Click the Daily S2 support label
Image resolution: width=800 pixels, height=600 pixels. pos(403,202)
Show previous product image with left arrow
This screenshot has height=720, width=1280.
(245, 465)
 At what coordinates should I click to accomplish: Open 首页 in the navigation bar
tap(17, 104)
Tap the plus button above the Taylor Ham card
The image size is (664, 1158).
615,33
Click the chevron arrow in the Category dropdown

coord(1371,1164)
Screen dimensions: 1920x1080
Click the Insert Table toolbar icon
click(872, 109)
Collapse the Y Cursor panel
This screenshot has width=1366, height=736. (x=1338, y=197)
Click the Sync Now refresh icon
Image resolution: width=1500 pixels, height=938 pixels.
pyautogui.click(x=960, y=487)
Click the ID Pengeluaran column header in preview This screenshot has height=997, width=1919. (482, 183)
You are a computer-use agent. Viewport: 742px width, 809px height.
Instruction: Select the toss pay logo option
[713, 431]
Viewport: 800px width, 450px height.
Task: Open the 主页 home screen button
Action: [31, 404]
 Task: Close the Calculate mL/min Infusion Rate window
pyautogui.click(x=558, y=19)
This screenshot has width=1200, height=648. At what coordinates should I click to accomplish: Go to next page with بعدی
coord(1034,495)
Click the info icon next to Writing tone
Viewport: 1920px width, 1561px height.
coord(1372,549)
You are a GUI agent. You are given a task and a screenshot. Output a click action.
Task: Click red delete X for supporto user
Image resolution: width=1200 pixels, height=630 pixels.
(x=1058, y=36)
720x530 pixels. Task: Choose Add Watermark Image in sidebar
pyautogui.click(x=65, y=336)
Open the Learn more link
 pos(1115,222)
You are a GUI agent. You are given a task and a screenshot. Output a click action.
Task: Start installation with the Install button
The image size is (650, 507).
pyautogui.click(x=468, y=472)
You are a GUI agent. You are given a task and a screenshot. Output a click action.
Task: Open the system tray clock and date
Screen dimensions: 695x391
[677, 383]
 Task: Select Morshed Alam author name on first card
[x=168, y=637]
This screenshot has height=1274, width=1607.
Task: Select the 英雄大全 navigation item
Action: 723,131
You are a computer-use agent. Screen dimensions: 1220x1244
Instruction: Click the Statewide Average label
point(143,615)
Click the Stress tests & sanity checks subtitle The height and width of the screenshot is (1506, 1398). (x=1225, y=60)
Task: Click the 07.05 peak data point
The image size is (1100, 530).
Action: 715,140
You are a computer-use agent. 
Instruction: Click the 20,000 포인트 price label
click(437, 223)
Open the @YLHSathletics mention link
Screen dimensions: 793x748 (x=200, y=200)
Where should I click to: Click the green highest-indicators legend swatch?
-------
Show each line of the data above that contains the word "pixels", copied out in full.

Image resolution: width=800 pixels, height=600 pixels. pos(403,202)
Image resolution: width=1500 pixels, height=938 pixels.
Image resolution: width=1200 pixels, height=630 pixels.
720x530 pixels. Task: Choose Add Watermark Image in sidebar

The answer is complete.